▶ _Dataset excerpts_:
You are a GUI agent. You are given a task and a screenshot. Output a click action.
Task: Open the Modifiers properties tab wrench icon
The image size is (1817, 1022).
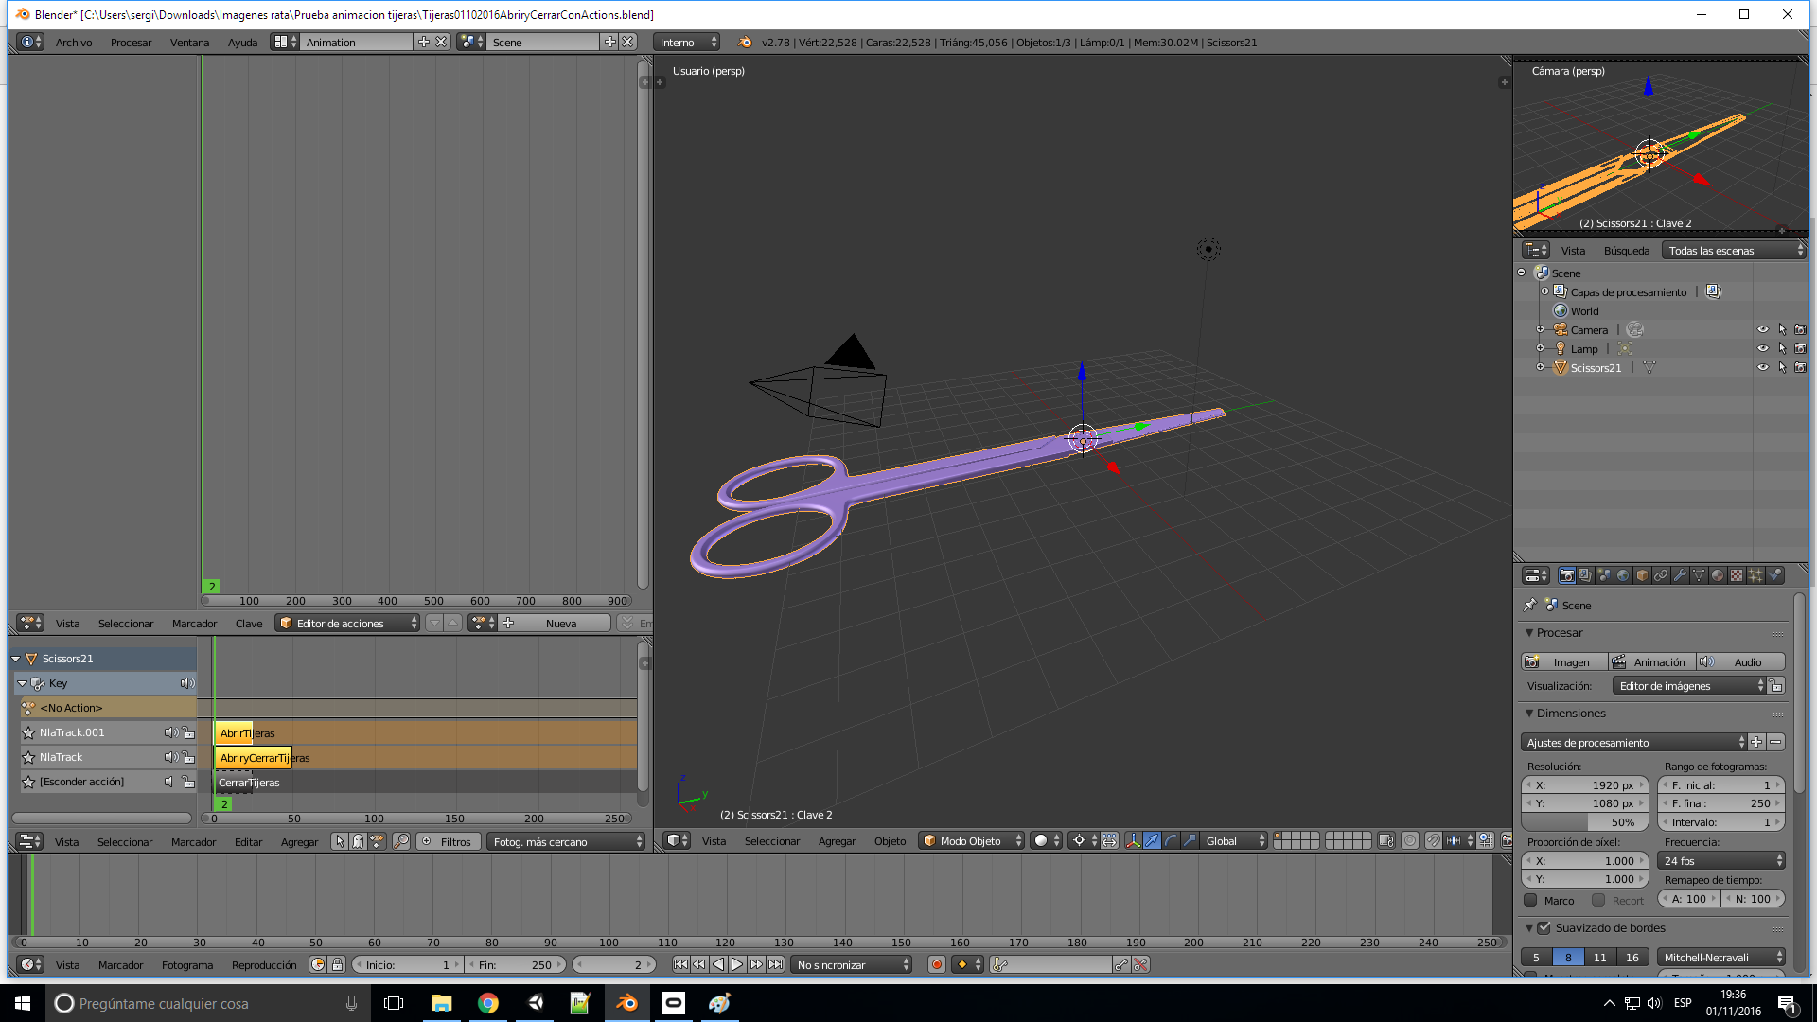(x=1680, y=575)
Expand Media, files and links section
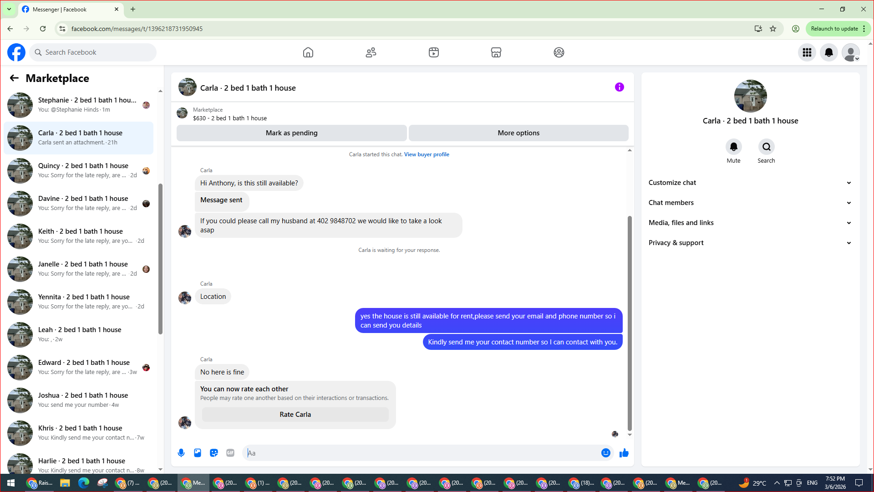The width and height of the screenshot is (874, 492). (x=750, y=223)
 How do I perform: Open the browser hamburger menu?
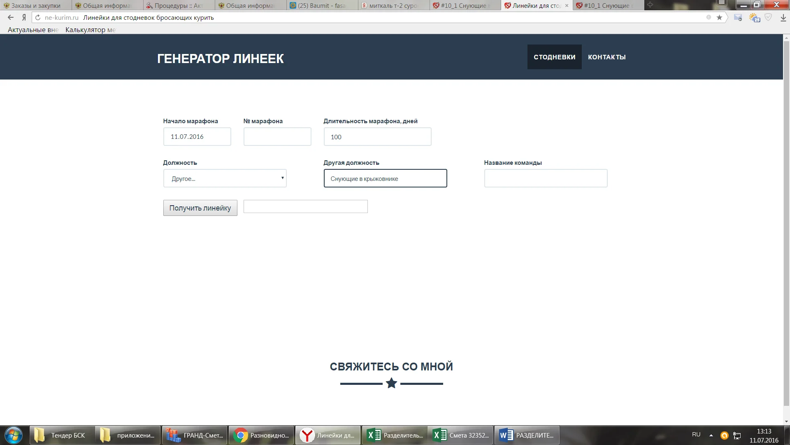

▶ _Problem requirements_:
Set down the data again, exactly, without images.

▶ _Answer box_:
You are a GUI agent. You are given a task and a screenshot. Output a click action.
Task: Open the Modifiers properties tab wrench icon
The image size is (1817, 1022).
(x=1680, y=575)
Expand Media, files and links section
The width and height of the screenshot is (874, 492). (x=750, y=223)
 How do I perform: Open the browser hamburger menu?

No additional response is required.